The travel law team at Penningtons Manches LLP has this week secured a favourable judgment for a British family following a High Court trial to determine who was responsible for a road traffic accident which occurred in Portugal on 7 September 2010.
The accident occurred while Mr and Mrs Martin Vann were on holiday in Portugal with their adult children and partners. Following an evening meal they crossed a road to return to their car. Just before they reached the other side, Mr and Mrs Vann were struck by a vehicle driven by a Brazilian driver, which caused catastrophic injuries to both of them.
Martin Vann suffered severe frontal lobe injuries and tragically died a few days after the accident. Mrs June Vann suffered severe orthopaedic injuries and an extremely serious brain injury which caused her to be in a coma for several days. After being air-lifted back to the UK, she spent nine months as an inpatient in the Neurological Rehabilitation Unit at Homerton Hospital.
Although Mrs Vann has recovered well from her orthopaedic injuries, she continues to suffer from very significant cognitive deficit and will require professional care and support for the rest of her life. She has also lost the capacity to manage her affairs and the team has therefore applied to the Court of Protection for the appointment of a deputy.
It was not only Mr and Mrs Vann that suffered as a consequence of the accident. Their two children, Alex Vann and Julia Plappert, endured the ordeal of witnessing the accident and its immediate aftermath and were later diagnosed with post-traumatic stress disorder (PTSD).
In the early stages of the case the defendant’s Portuguese insurers, Ocidental SA, conceded liability, although the admission was subsequently withdrawn. The insurers then maintained their denial of liability all the way to trial.
The family has always been adamant that the Brazilian driver was travelling too fast and that he was solely responsible for the accident. At trial, His Honour Mr Justice Supperstone accepted the family’s testimony and concluded that Mr and Mrs Vann did not show a lack of reasonable care for their own safety.
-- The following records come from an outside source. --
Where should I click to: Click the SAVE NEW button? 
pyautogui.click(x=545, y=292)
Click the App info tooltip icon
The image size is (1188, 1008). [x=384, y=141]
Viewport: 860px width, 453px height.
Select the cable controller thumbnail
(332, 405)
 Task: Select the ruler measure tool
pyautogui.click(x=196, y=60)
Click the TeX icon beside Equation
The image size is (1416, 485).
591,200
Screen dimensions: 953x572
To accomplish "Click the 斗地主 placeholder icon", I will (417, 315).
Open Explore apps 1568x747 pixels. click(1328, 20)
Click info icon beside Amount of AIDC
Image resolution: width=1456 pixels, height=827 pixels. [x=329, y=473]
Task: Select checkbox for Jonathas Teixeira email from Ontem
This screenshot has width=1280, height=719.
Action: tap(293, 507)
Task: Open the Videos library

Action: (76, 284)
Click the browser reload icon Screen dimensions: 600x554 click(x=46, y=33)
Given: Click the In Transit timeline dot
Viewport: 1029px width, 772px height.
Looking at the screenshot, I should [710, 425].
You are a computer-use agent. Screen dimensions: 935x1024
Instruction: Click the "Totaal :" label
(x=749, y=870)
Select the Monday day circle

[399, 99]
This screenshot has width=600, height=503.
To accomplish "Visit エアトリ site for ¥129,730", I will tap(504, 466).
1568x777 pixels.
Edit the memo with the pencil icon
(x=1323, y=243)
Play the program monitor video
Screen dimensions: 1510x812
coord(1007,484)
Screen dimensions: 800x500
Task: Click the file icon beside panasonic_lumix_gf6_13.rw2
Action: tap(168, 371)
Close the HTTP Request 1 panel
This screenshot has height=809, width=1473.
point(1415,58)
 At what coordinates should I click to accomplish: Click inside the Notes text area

He found that the speed of the car as it approached the restaurant was 53 to 64 mph (with a mean speed of 58.5 mph) and that the defendant was therefore driving at a speed close to, or in excess of the local speed limit.
He concluded that the driver was travelling too fast for the conditions and that he would have been able to brake and avoid the collision entirely had he travelled at 43mph or less. He also dismissed the pleaded allegation that the family’s ability to cross the road was impaired by alcohol.
Mark Lee, the partner in charge of the travel law team, represents the Vann’s son-in-law, Nicholas Plappert, as the litigation friend of Mrs June Vann, the estate of Mr Vann and also Alex and Julia regarding their associated claims for “moral damages”.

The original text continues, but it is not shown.